SQL"select * from reference where gid=$gid for update"
}
Тут будет подставлено все правильно
Работа с большими данными#
Postgresql не поддерживает bulk insert\select\update, более того, коммит закроет любой открытый курсор. Это делает невозможной обработку больших объёмов данных частями на сервере, так как очень длинные транзакции перегружают wal и в конечном счете сильно снижают общую производительность сервера. Поэтому необходимо выполнять партиционирование на сервере приложения.
Замеры производительности показывают, что наиболее производительным средством перегонки данных является sql комманда postgresql «copy».

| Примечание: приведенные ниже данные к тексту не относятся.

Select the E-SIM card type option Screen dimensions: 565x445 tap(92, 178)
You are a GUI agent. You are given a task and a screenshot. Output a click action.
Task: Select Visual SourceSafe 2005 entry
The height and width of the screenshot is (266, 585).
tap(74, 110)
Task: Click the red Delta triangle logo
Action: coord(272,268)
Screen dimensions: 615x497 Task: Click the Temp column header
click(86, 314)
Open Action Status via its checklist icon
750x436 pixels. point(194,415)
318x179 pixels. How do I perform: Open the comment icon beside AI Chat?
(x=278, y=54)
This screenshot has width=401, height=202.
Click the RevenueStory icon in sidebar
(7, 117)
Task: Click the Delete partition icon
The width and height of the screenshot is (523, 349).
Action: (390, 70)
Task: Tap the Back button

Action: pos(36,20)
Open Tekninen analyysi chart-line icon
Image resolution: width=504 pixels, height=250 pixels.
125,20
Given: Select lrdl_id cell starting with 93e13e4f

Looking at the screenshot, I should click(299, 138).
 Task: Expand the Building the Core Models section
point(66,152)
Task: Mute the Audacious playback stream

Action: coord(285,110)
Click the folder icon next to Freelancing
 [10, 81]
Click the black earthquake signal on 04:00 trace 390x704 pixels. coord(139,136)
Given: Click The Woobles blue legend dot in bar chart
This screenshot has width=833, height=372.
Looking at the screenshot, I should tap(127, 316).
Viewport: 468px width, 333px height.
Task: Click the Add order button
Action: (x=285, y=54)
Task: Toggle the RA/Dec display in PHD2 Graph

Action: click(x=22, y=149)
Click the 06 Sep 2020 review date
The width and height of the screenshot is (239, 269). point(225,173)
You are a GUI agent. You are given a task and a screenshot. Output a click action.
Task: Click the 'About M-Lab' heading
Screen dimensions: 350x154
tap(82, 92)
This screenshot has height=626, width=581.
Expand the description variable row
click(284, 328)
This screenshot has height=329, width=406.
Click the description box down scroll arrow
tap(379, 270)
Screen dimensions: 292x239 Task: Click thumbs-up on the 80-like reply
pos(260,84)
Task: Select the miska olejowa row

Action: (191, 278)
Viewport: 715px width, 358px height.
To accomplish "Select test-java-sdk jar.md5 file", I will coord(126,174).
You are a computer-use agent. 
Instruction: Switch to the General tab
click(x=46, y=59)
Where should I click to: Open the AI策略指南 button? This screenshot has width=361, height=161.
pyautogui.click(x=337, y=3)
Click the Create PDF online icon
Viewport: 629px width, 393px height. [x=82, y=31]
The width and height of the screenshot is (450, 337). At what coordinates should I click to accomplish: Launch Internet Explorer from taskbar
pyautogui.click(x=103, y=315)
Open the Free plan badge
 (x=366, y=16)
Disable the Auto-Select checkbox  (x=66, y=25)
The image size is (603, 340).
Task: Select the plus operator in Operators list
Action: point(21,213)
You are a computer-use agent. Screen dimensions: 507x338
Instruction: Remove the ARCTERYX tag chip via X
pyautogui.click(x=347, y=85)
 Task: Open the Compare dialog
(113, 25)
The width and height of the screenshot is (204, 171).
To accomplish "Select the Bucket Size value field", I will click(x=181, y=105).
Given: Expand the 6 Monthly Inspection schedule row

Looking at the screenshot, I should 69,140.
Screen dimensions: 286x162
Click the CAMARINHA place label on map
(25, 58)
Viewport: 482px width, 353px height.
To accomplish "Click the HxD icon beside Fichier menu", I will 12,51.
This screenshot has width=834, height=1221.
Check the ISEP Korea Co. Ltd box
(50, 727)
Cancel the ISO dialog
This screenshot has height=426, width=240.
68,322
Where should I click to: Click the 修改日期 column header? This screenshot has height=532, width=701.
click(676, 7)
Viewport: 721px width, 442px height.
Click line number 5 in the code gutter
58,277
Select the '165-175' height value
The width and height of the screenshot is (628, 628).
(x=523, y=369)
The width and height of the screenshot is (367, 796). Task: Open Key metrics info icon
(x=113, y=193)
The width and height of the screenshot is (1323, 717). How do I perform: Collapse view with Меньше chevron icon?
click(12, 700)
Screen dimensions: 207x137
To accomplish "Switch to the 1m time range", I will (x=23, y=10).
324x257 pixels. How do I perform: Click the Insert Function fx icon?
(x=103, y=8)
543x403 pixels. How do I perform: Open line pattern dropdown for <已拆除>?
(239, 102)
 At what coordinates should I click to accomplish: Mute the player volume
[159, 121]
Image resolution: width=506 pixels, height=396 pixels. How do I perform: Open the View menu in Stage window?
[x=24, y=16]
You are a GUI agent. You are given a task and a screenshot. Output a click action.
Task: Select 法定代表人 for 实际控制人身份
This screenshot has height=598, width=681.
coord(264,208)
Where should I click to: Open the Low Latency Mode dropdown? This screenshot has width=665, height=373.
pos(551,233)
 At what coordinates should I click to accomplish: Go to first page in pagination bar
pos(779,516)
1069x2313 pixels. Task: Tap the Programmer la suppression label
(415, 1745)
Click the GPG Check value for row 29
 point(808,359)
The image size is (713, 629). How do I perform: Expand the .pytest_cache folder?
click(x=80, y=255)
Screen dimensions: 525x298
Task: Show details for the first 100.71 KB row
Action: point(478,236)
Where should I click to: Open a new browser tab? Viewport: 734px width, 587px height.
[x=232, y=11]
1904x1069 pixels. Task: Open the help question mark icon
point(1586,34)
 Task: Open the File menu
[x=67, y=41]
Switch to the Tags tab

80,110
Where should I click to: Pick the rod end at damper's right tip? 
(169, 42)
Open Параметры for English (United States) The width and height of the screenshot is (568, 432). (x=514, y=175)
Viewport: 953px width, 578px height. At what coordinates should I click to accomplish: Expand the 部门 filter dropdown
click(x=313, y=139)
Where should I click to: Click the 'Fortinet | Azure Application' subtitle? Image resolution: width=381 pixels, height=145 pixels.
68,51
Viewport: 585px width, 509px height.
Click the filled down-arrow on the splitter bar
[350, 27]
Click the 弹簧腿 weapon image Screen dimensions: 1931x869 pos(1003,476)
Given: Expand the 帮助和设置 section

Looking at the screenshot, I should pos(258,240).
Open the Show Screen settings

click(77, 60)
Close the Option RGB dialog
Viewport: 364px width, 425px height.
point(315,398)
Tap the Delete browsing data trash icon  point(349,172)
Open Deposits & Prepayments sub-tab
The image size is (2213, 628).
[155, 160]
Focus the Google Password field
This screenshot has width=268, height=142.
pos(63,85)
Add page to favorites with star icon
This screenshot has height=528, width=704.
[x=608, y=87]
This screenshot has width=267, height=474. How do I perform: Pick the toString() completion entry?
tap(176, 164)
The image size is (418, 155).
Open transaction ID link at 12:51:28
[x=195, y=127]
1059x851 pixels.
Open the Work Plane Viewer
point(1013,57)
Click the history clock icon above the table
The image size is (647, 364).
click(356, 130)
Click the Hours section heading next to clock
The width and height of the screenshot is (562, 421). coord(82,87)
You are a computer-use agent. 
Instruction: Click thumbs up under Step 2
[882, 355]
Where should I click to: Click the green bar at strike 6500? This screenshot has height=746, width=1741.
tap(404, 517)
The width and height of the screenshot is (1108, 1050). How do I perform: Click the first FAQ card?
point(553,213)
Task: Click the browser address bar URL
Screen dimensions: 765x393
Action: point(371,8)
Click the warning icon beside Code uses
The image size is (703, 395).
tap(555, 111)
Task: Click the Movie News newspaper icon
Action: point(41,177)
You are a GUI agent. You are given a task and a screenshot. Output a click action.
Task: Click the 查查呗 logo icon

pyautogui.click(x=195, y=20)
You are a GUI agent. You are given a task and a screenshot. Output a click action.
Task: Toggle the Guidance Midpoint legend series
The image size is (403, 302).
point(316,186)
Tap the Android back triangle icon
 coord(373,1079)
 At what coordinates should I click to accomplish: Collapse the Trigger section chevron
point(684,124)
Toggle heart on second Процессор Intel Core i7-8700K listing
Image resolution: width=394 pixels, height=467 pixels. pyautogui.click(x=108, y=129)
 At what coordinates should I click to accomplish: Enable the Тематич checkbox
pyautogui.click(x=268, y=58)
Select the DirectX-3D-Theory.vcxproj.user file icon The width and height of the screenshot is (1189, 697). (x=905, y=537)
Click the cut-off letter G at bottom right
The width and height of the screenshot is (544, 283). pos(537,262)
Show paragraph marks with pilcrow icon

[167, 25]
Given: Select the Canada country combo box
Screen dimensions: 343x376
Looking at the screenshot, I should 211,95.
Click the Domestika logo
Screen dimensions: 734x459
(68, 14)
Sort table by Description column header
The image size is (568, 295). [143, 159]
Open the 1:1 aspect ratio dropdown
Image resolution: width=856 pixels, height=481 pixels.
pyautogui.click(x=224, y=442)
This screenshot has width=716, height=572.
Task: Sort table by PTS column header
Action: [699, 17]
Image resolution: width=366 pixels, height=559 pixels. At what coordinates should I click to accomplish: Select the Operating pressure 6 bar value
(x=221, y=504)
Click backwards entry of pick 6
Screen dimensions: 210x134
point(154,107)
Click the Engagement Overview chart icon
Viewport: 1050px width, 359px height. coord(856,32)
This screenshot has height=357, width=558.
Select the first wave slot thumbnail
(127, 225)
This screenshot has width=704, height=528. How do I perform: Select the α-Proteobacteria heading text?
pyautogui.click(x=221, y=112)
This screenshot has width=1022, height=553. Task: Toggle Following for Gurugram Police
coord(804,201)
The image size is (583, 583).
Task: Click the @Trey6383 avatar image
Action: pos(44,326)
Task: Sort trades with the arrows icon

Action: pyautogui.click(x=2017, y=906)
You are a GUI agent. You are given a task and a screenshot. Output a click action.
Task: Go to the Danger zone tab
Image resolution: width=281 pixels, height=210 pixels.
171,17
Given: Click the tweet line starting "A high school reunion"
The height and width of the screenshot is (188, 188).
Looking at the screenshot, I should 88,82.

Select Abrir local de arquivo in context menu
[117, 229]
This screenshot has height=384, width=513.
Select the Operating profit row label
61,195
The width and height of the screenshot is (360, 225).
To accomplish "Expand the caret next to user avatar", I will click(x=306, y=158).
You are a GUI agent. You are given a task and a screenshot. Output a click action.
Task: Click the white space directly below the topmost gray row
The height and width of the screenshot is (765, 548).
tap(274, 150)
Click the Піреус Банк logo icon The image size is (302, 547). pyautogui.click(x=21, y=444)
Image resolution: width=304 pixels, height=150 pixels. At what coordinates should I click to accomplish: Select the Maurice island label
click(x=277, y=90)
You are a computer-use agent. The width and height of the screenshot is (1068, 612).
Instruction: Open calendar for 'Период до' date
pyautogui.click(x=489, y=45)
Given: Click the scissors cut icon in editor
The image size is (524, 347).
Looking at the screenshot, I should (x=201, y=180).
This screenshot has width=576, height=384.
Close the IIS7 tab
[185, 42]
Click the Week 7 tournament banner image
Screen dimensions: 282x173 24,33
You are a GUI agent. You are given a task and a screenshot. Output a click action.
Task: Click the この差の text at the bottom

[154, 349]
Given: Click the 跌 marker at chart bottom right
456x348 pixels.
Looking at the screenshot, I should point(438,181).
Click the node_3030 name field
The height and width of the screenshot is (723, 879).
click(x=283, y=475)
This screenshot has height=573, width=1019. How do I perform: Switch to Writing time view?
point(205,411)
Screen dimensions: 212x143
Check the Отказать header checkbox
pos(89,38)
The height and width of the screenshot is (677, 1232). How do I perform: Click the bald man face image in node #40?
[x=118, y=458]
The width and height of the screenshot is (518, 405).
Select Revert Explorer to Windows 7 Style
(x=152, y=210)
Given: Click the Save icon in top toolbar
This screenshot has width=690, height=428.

Сравнительная таблица производительности:
Операция 100000 записей |
Приблизительное время(ms) на сервере |
|---|---|
Вставка записей одним sql в базе |
214 |
Общее время запроса\вставки через copy |
728 |
Вставка записей одним sql в базе при наличии индексов |
2785 |
Общее время вставки через массовый flush при наличии индексов из сервера в базу |
19562 |
Обще время вставки через flush по одной записи при наличии индексов из сервера в базу |
156710 |
Запрос данных через ResultSet |
396 |
Запрос данных через команду copy |
330 |
Примечание
На десктопе разница между вставкой через copy и вставкой прямым sql может достигать различий в 10 раз. Финальные тесты производительности нужно замерять исключительно на серверном оборудовании.
Вставка через flush по одной записи может работать в 1000 раз медленнее, особенно это актуально для данных с аудитом.
Вставка через batch на чистом sql сравнима по порядку с copy, хоть и медленнее.
Массовая вставка на чистом sql должна быть раза в 4 быстрее за счет отсутствия затрат на кэш.
Таким образом наиболее высокую производительность при массовой работе с данными могут обеспечивают следующие алгоритмы:
Массовая вставка#
Через команду copy
Массовый update\delete#
Сохранение данных в файл через команду copy
Для каждой пачки
Начало транзакции
Копирование данных в gtt
Выполнение dml операции
Завершение транзакции
Внимание
Транзакция не должна завершаться до конца обработки пачки, иначе это приведет к потере данных в gtt(при завершении транзакции сессия отпускается)
Размер транзакции#
Постгресс по своей архитектуре менее зависим от длинны транзакции (смотри наполнение базы данных). Таким образом нет потребности в дроблении на мелкие транзакции.
Слишком длинные транзакции негативно влияют на базу, происходят следующие негативные эффекты:
блокировка данных
блокировка сборщика мусора, что может привести к падению производительности запросов на dead row и к распуханию файлов
Таким образом на сервисных операциях, если они не превышают несколько гигабайтов(зависит от базы), разбиением транзакций можно пренебречь.
Желательно, чтобы оперативные транзакции не занимали больше 10 минут (зависит от частоты транзакций и нагрузки на базу) и не вызывали блокировок.